**What the task requires**
Copy exactly the lines that run from the one containing "Builder's Data (609, 2489)" through the end of the entries, both ends included.

Available records START

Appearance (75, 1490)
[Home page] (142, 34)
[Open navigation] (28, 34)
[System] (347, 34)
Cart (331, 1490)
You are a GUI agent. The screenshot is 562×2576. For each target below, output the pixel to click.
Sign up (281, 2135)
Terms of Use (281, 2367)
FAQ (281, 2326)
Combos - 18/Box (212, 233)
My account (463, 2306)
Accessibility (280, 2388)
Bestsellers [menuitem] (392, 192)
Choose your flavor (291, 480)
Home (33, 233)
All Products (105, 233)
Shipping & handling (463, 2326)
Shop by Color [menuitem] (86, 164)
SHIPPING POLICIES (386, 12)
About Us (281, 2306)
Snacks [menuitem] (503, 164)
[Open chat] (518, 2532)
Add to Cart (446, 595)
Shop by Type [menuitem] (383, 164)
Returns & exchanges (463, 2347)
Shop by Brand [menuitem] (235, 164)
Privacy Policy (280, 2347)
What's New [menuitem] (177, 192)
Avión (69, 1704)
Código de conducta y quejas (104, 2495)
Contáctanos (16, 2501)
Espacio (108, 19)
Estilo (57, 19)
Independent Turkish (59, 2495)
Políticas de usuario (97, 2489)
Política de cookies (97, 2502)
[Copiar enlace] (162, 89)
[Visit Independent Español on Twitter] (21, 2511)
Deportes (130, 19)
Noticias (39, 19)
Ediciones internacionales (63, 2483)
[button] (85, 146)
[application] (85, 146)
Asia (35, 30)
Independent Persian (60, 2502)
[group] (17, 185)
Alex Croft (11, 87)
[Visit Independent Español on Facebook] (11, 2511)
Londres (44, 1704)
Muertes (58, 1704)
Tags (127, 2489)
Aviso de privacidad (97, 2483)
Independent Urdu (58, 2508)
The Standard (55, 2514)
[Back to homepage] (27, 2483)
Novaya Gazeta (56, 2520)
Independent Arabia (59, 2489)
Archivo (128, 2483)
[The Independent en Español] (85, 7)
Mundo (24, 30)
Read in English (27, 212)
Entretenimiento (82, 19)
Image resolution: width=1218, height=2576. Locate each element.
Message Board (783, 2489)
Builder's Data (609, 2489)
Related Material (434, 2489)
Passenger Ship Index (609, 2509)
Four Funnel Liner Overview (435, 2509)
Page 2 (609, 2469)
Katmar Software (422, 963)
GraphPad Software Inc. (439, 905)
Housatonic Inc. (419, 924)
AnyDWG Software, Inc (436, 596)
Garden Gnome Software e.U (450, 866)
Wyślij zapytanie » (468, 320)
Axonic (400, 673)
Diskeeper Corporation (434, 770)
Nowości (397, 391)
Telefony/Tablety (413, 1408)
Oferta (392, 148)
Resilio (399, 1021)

Available records END

**Reply**
Builder's Data (609, 2489)
Related Material (434, 2489)
Passenger Ship Index (609, 2509)
Four Funnel Liner Overview (435, 2509)
Page 2 (609, 2469)
Katmar Software (422, 963)
GraphPad Software Inc. (439, 905)
Housatonic Inc. (419, 924)
AnyDWG Software, Inc (436, 596)
Garden Gnome Software e.U (450, 866)
Wyślij zapytanie » (468, 320)
Axonic (400, 673)
Diskeeper Corporation (434, 770)
Nowości (397, 391)
Telefony/Tablety (413, 1408)
Oferta (392, 148)
Resilio (399, 1021)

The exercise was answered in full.